At Slush, Aho represents the Leanheat concept which aims at increasing energy savings in blocks of flats. Leanheat is a concept owned by Pandia, developed together with Si-Tecno and a few other companies.

According to Aho, the temperature and air humidity in blocks of flats is measured poorly and flats are often overheated. This results in huge energy losses. Leanheat’s solution is a sensor installed in every flat to measure temperature and humidity and transfer the measurement data to the Leanheat service. Out of a huge amount of data, the service screens the reports that indicate what to do with the temperatures in the flats.

“Our intention is to use big data to enable a proactive approach to detecting temperature problems in the flats. That means you don’t have to wait until problems occur to solve them; instead, you can make decisions beforehand based on the measurement data,” Aho explains.

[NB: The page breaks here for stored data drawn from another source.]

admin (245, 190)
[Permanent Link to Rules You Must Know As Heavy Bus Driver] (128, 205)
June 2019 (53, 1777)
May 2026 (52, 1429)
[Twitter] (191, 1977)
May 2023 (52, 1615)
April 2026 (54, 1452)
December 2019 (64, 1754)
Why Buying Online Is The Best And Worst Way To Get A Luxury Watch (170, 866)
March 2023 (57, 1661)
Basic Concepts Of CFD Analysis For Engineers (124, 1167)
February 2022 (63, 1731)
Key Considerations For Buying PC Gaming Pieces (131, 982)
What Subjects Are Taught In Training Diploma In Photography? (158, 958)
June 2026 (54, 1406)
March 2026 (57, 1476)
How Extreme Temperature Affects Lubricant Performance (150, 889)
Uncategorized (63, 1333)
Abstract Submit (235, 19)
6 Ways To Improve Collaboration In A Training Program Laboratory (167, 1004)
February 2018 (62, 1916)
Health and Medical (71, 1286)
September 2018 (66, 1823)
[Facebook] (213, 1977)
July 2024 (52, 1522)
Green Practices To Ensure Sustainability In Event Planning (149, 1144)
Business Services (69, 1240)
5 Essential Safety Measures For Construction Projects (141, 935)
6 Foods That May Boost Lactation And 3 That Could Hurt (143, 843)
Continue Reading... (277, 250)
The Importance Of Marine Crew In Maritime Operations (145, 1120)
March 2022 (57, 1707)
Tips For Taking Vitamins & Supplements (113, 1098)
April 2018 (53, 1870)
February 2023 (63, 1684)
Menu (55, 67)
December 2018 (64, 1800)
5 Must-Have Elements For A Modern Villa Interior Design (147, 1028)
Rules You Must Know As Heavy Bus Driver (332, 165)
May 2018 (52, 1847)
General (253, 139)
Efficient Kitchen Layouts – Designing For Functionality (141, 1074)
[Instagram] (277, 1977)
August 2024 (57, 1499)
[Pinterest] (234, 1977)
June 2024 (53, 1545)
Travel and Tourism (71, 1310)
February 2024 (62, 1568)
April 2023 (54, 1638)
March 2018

Leanheat has concluded agreements on a pilot involving 4 000 flats, with sensors in use in 1 500 flats for a month now. According to Aho, the results look promising.

“As far as we know, this type of measurement technology does not yet exist anywhere on this scale. We are definitely heading abroad, as the markets in Finland are small,” Aho says and hurries to the next meeting.

Several meetings kept Leanheat's Jukka Aho busy during the first day of Slush.

Several meetings kept Leanheat’s Jukka Aho busy during the first day of Slush.